Different media, overseas and Fiji based, have revealed contradictory information, with some news agencies saying just a few days ago that $20,000 of the money has been recovered.
Then there are the reports the container the money was in, was worth $200 million, suggesting much, much more than a million dollars was stolen.
It's now also being widely reported the shipment was tampered with on the way to Fiji from the United Kingdom, not in Suva as first thought and orignally reported.
All the "facts" seemingly point to a crime committed offshore, and not on the watch of a local or involving locals in any way, as originally touted.
Is this a smokescreen? And will Interpol buy it?
Certainly, the Fiji Reserve Bank needs to front up after last week encouraging banks to take the newly minted missing $20 that surface.
The bank's decision prompted the Fiji Employers Federation to issue an advisory saying accepting the money would "prevent any payment disruptions that may occur by not giving good value and avoid the risk of undermining the integrity and confidence in currency."

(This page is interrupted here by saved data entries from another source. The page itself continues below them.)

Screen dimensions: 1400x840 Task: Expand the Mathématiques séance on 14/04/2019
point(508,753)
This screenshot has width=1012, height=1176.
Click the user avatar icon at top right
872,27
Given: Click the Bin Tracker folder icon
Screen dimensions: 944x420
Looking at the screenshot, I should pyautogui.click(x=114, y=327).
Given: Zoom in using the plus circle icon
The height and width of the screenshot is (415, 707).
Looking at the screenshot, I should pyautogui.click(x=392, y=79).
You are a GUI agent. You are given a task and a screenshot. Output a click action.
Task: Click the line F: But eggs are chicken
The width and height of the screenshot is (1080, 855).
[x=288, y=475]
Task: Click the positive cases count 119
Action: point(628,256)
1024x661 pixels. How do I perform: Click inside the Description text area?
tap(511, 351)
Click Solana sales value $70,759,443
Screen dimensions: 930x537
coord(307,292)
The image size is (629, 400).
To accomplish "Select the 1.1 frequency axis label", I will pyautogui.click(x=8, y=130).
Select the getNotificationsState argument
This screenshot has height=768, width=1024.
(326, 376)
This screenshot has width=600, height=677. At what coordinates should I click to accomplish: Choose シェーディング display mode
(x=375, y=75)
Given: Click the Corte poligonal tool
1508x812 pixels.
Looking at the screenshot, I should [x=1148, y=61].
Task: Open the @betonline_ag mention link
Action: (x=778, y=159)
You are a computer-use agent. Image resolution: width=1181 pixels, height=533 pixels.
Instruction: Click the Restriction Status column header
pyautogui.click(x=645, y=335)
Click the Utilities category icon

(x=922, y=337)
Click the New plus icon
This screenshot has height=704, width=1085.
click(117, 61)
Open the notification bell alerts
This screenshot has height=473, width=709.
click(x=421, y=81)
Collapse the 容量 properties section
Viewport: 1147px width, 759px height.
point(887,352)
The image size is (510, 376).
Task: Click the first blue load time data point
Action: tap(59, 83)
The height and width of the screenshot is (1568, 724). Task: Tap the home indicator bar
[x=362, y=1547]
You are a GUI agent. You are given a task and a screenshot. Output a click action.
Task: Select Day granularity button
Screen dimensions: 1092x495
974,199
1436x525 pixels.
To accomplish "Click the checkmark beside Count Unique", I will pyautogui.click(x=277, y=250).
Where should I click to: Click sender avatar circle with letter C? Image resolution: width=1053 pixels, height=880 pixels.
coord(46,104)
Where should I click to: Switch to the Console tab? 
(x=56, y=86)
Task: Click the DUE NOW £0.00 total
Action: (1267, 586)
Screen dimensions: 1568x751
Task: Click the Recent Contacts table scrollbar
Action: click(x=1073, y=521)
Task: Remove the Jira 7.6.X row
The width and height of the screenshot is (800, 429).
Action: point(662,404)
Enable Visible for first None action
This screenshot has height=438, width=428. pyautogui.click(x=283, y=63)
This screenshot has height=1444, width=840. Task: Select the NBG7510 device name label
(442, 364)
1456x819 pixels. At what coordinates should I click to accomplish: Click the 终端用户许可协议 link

That's either a very strategic central bank move or it knows the money is coming from a "bona fide" source. Why else would it urge banks and businesses to accept the money without fuss?
As we came to see with the recent sale of the Fiji Times after weeks of smokescreens, the truth will eventually out. And so it will, with the missing million or millions.
If the new police commissioner, Brigadier General Ioane Naivalurua (pictured above), can ever find someone to succeed him as Commissioner of Prisons, perhaps he can lead from the front.
He might want to start with regime and military circles, where the truth might be closer to home than realised.
Cages need to be rattled on this one.